Encastrée dans la falaise – ou en jaillissant -, on découvre une immense assiette de 4 mètres de diamètre, évoquant les poêles à frire de certains tableaux de Bosch ou certaines soucoupes volantes à l’élégance de frisbee. C’est là-dedans que se trouvent dardées les têtes animales. Pas du tout macchabées, trophées offerts en sacrifices, mais en pleine action, ayant toute leur tête si je puis dire, colériques ou craintives mais impatientes d’obtenir gain de cause d’en haut. Ce qui les a conduits à se purifier, irrémédiablement, par séparation de la tête et du corps. La fin du monde, l’apocalypse dont la conjoncture est la clé de voûte de leur existence et qui, se réalisant, les réaliseraient. Mais en haut, un hélicoptère des forces de l’ordre fait du sur-place, déjouant le complot ou constatant son impuissance ? Prenant en main la situation ou enregistrant ses derniers instants ? Les animaux ont, dans leurs rictus et leurs yeux vitrifiés, un éclat d’extrême de folie, un trait de panique hystérique, cet air affolé, fourbe et dangereux qu’ont les chiens, par exemple, qui ne reconnaissent plus leurs maîtres et sont prêts à les mordre sans merci. L’instinct est affolé, sans boussole, prêt à se retourner contre sa raison d’être n’adorant plus qu’une seule puissance suprême, l’autorité transcendante de la destruction ultime. La grande transcendance apocalyptique, va-t-elle répondre aux attentes ? C’est dans ce suspens insoutenable et ce climat infernal où les instincts bestiaux sont prêts à tout pour embarquer dans le vaisseau de la bonne parousie, que l’installation de Huang Yong Ping place son arrêt sur image. Quelque chose peut basculer. Le monde est sur un point d’équilibre toujours plus crucial, toujours plus près du nihilisme, de perdre la tête. Que cela soit théorisé en termes de « fins du monde » irrationnelles et passionnelles ou étudié plus sérieusement comme les conséquences critiques de l’anthropocène (« poubellien supérieur »). Partant d’une actualité folklorique de la fin du monde, il n’y a aucune raillerie dans l’œuvre Bugarach. L’artiste parvient au contraire à convaincre que nous sommes tous traverser par la faille apocalyptique, que nous avons tous un pied déjà dans la fin du monde.

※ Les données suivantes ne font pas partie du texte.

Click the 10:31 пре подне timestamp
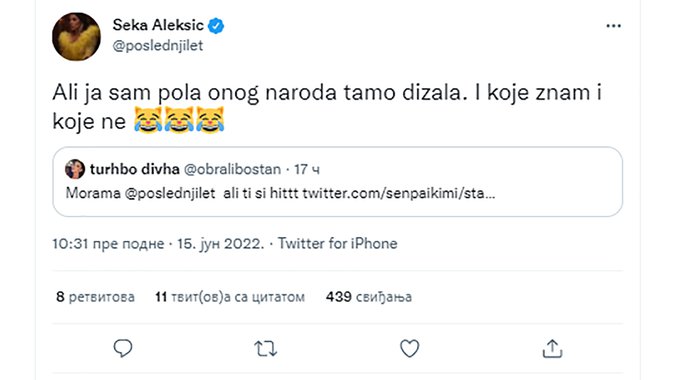676x380 pixels. pos(108,244)
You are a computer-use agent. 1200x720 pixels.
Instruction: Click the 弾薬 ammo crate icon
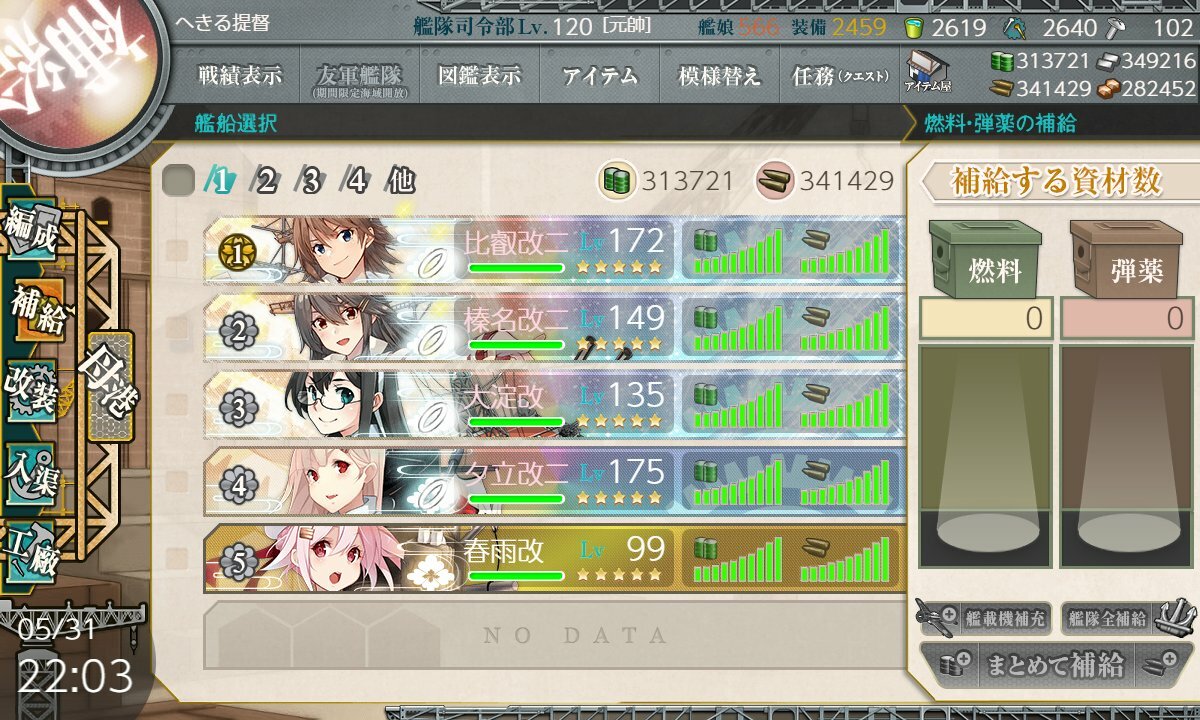pos(1127,259)
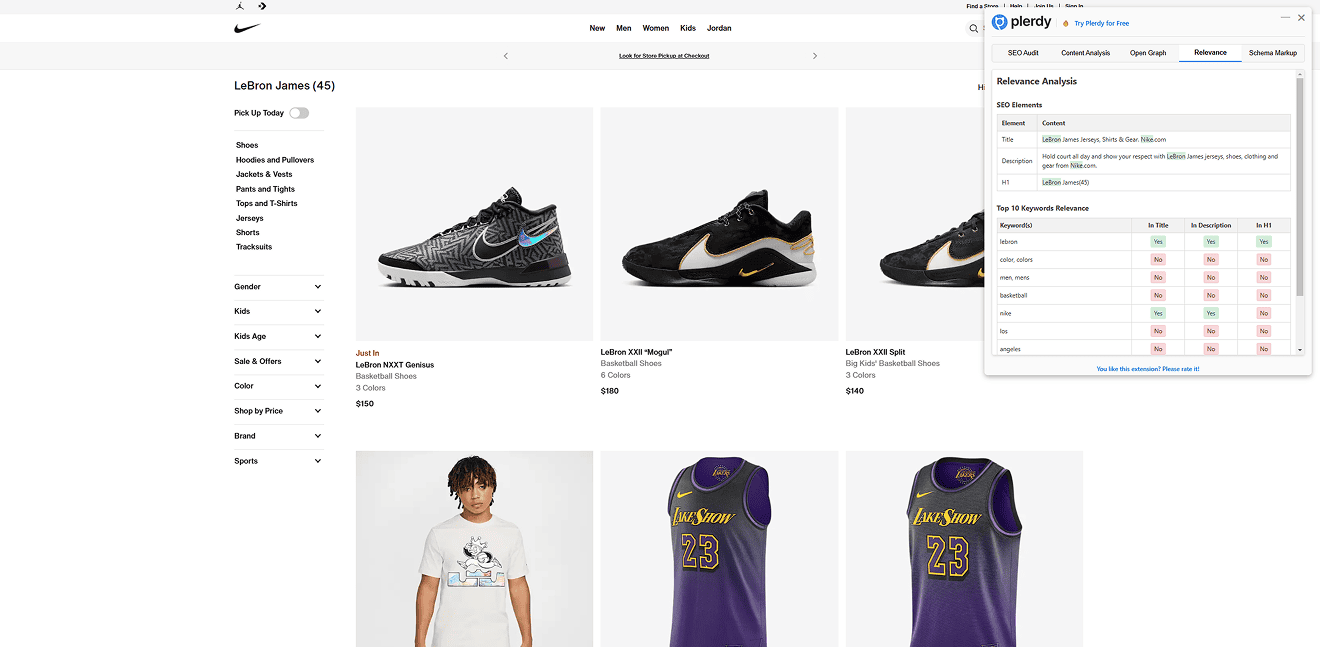This screenshot has width=1320, height=647.
Task: Open the Women navigation menu
Action: (656, 28)
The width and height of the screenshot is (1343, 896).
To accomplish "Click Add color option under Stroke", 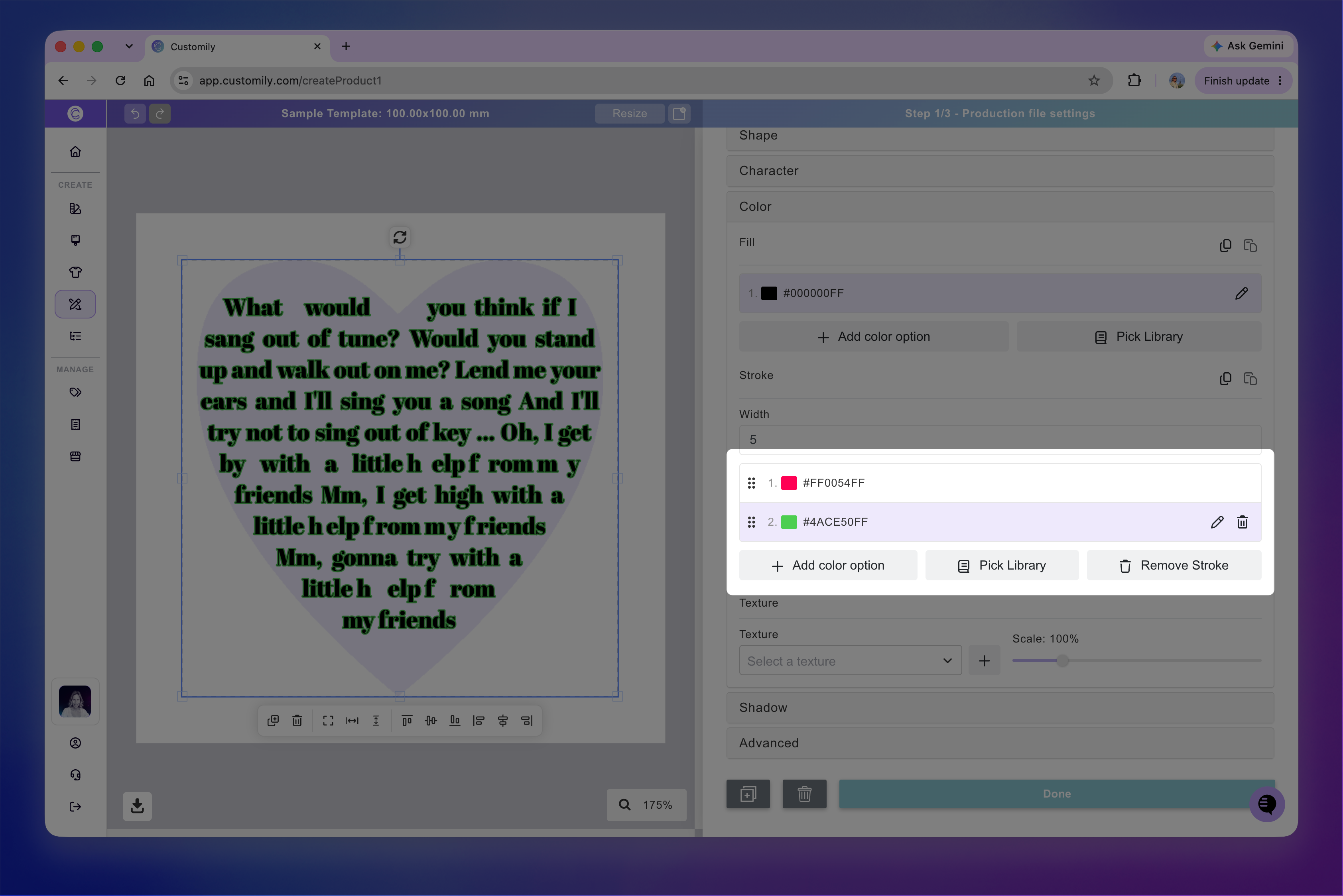I will point(828,565).
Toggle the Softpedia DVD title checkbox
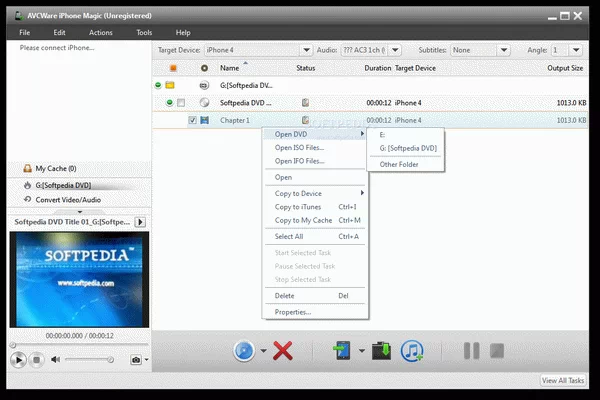The width and height of the screenshot is (600, 400). pos(181,103)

« Quelque chose d’apocalyptique règne dans les conceptions contemporaines du pouvoir, nous alertant contre les nouveaux impérialismes et les nouveaux fascismes. On explique tout par le pouvoir absolu et l’état d’exception, c’est-à-dire par la suspension générale des droits et l’émergence d’un pouvoir placé au-dessus des lois. De fait, il est facile de se convaincre de cet état d’exception : la prédominance de la violence pour résoudre les conflits nationaux et internationaux, non en dernier mais en premier choix ; l’usage répandu de la torture et même sa légitimation ; les innombrables victimes des guerres ; l’effacement de la loi internationale ; la suspension des protections et des droits nationaux. Et la liste ne s’arrête pas là. Cette vision du monde ressemble aux représentations médiévales de l’enfer :  des gens brûlent dans une rivière de feu, d’autres sont déchirés membre par membre et, au centre, un grand diable dévore leurs corps tout entiers. Le problème de cette image, c’est qu’elle se concentre sur l’autorité transcendante et que la violence éclipse et mystifie les formes de pouvoir véritablement dominantes qui continuent de nous gouverner aujourd’hui : le premier pouvoir incarné par la propriété et le capital, le pouvoir enchâssé dans la loi et qu’elle soutient pleinement. » (Michael Hardt, Antonio Negri, Commonwealth, Stock, 2012)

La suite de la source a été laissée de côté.